DIRECTIVE:
Rewrite the stretch from the line containing "This screenshot has" through the end of the material, changing "building icon" to "venue icon" and leaving everything else as it is. Omit the pictures.

DATA ROWS:
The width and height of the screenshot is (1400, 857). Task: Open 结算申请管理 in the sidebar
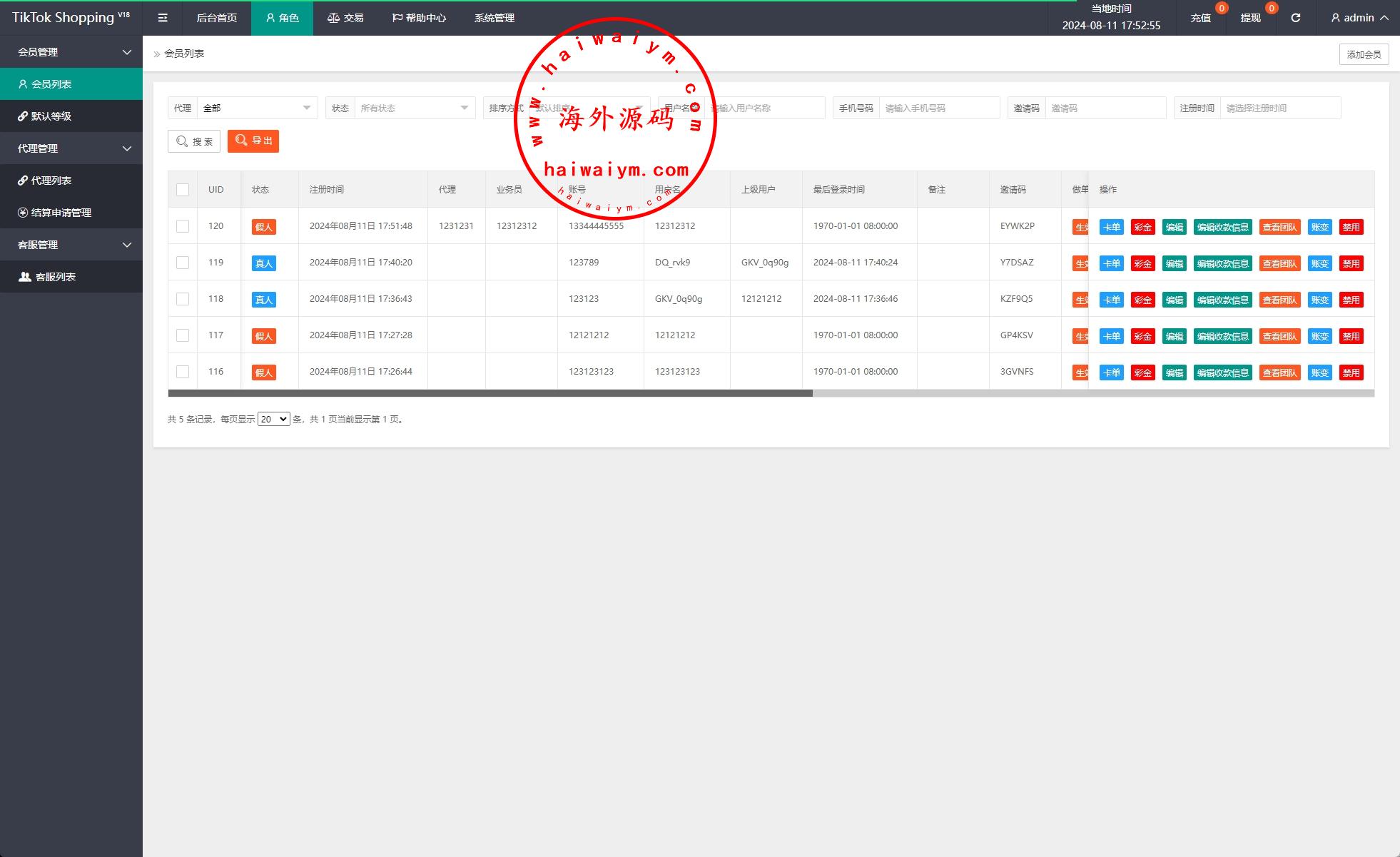coord(61,213)
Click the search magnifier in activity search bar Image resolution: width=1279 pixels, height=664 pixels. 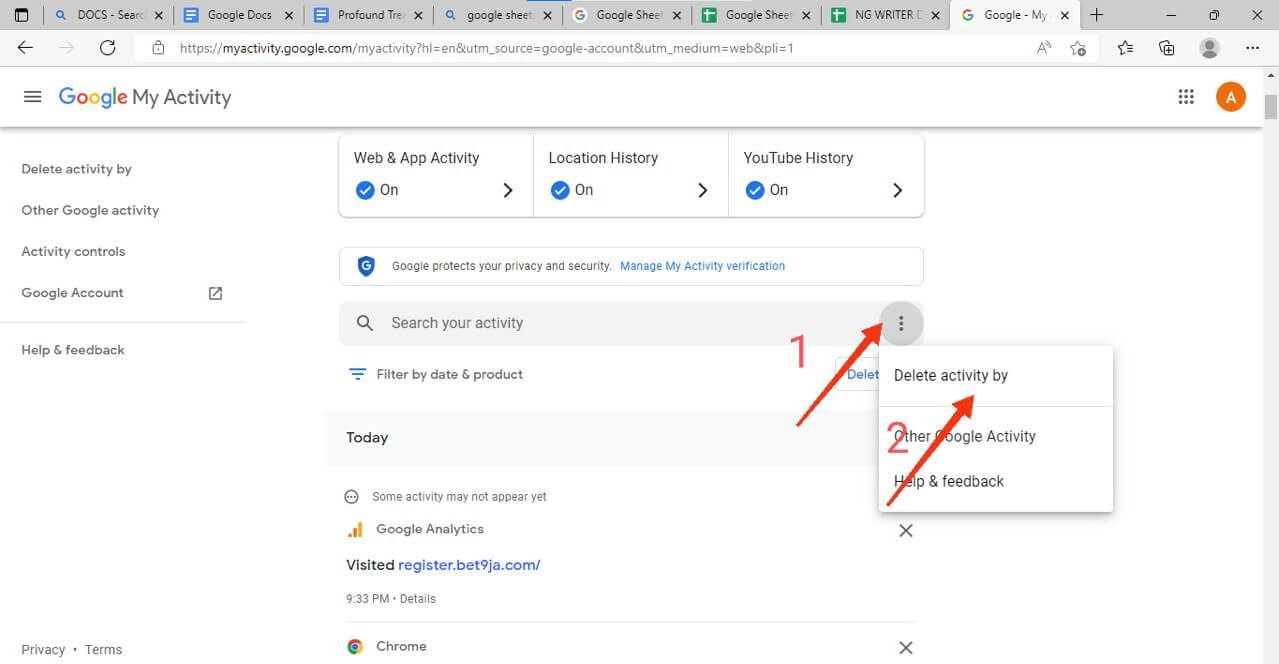(364, 322)
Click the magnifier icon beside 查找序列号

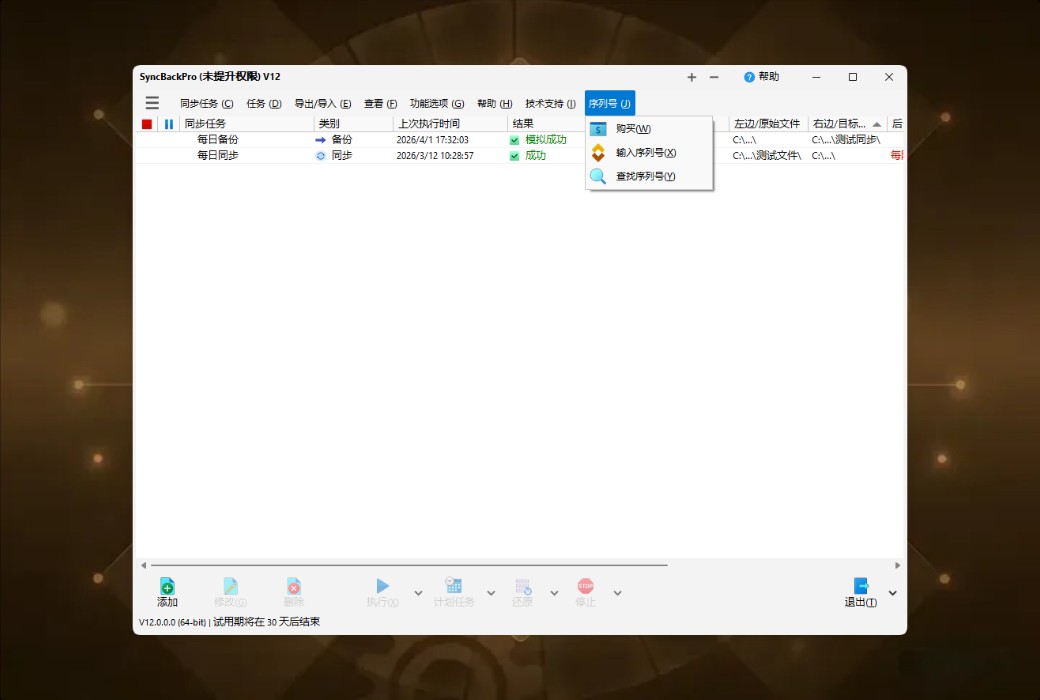point(599,176)
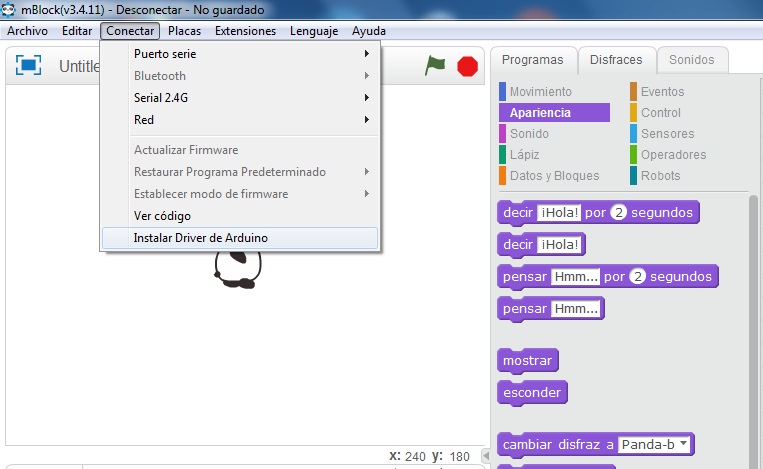Click the panda sprite on stage
Screen dimensions: 763x469
point(238,267)
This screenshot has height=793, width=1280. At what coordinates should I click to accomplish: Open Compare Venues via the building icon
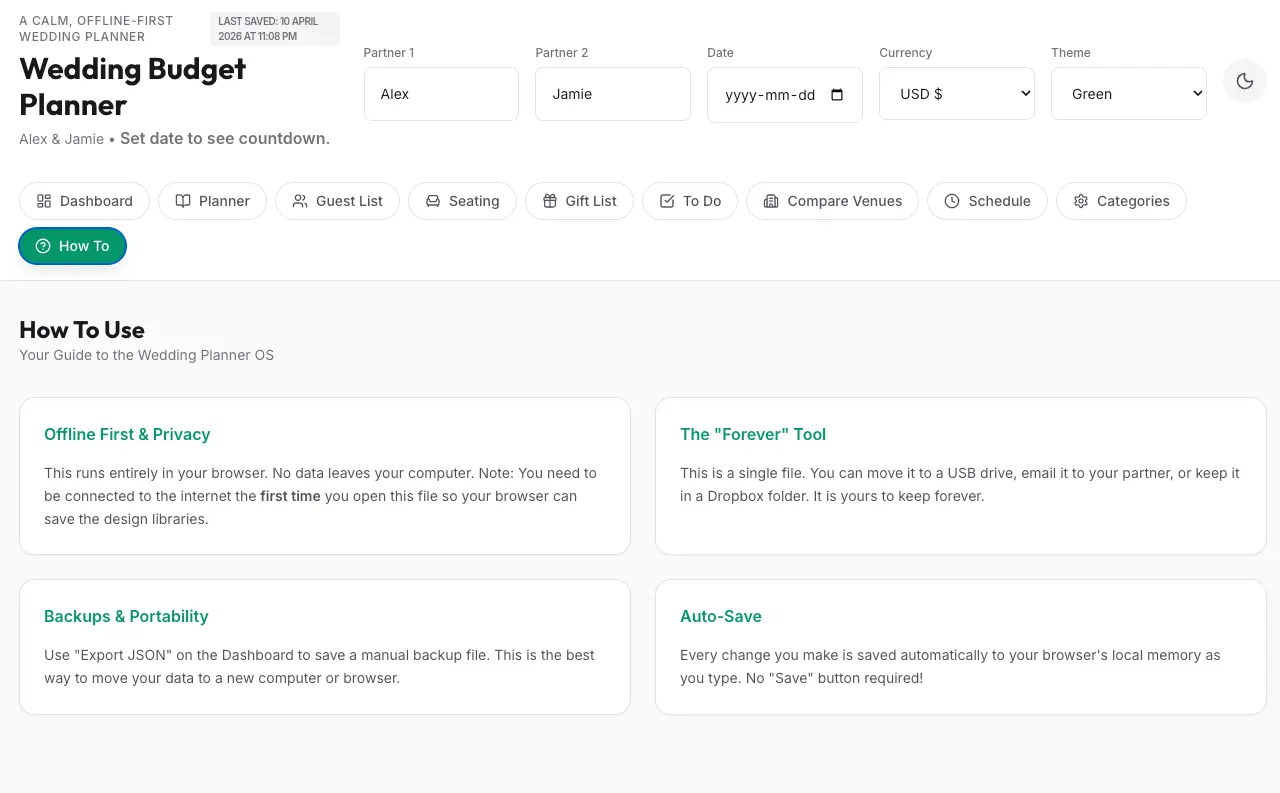click(771, 201)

RESULT OF THIS EXERCISE:
This screenshot has height=793, width=1280. At what coordinates should I click to accomplish: Open Compare Venues via the venue icon
click(771, 201)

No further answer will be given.